Le monde de la régulation crypto vient de connaître un tournant majeur. Paul Atkins, le président de la SEC (Securities and Exchange Commission, le gendarme boursier américain), a demandé à ses équipes de préparer un nouveau cadre réglementaire. L’objectif ? Permettre aux conseillers en investissement de détenir eux-mêmes les cryptomonnaies de leurs clients, autrement dit de pratiquer l’auto-conservation crypto.
Pour les investisseurs particuliers comme pour les institutions, cette annonce pourrait bien rebattre les cartes. Décryptage d’une décision qui pourrait transformer la manière dont les actifs numériques sont custodiés aux États-Unis.
Pourquoi l’auto-conservation crypto change la donne
Pour bien comprendre l’enjeu, il faut d’abord savoir ce qu’est la custody (ou conservation) dans l’univers crypto. Imaginez un coffre-fort numérique : c’est l’endroit où sont stockées vos cryptomonnaies. Aujourd’hui, la plupart des conseillers en investissement américains confient ces actifs à des plateformes tierces comme Kraken ou Bitvavo, ou à des dépositaires spécialisés.
L’auto-conservation, en revanche, signifie que c’est le conseiller (ou le client lui-même) qui garde le contrôle direct des clés privées — ces codes secrets qui donnent accès aux cryptomonnaies. C’est un peu comme garder soi-même la clé de son coffre plutôt que de la confier à un tiers.
Pourquoi c’est important ? Parce que dans le monde crypto, « not your keys, not your coins » (« pas vos clés, pas vos coins ») est une règle d’or.

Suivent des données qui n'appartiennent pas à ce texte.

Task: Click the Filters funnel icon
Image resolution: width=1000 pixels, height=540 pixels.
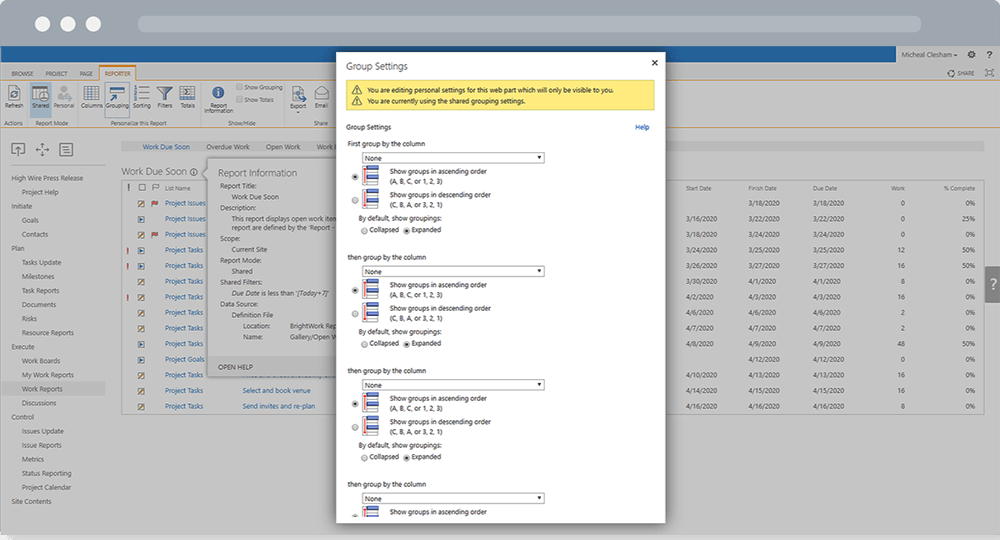Action: [165, 94]
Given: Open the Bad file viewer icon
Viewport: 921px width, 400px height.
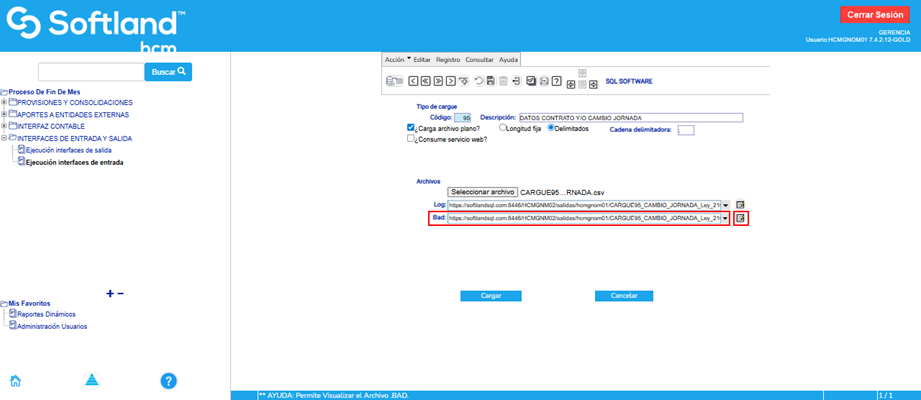Looking at the screenshot, I should [741, 219].
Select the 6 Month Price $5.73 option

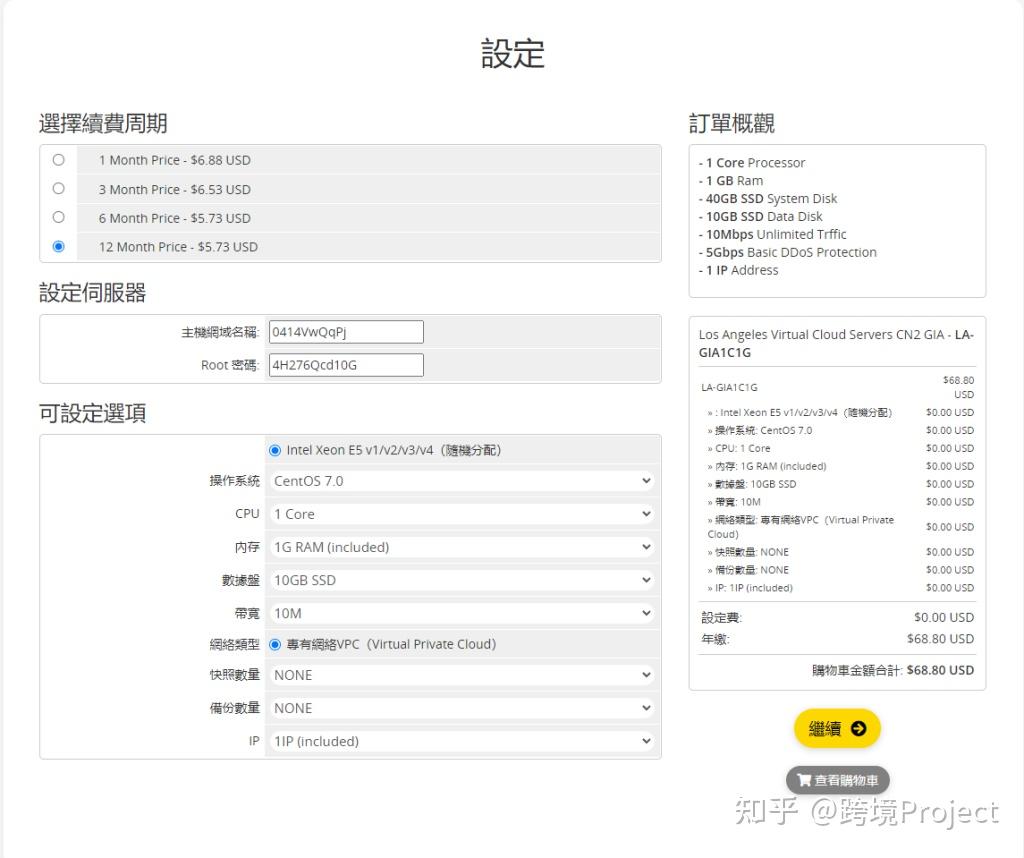pyautogui.click(x=58, y=218)

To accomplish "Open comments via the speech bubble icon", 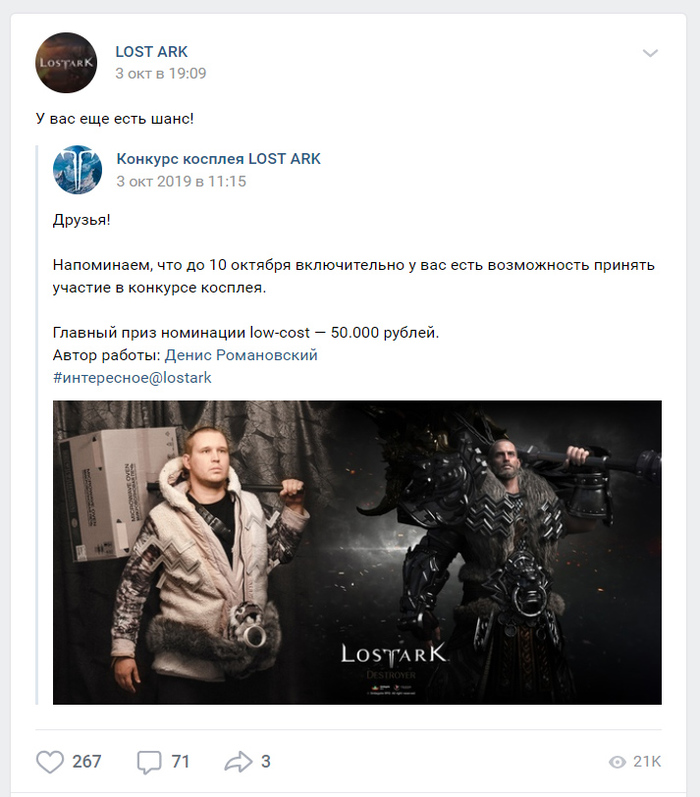I will [149, 762].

Qui contrôle les clés privées contrôle réellement les fonds.
Ce que propose concrètement Paul Atkins
Le président de la SEC a chargé ses services d’élaborer un projet de proposition autour de deux axes principaux :
1. Permettre aux conseillers d’auto-conserver les cryptos
Sous certaines conditions, les conseillers en investissement pourraient désormais détenir directement les actifs crypto de leurs clients. Cela réduirait la dépendance aux dépositaires traditionnels et offrirait plus de flexibilité dans la gestion de portefeuille.
2. Élargir le rôle des compagnies fiduciaires d’État
Le projet prévoit aussi que les state trust companies (compagnies fiduciaires agréées au niveau des États américains) puissent agir comme dépositaires pour les conseillers et les fonds réglementés. C’est une ouverture significative : ces entités, déjà encadrées, pourraient devenir des acteurs clés de la garde d’actifs numériques.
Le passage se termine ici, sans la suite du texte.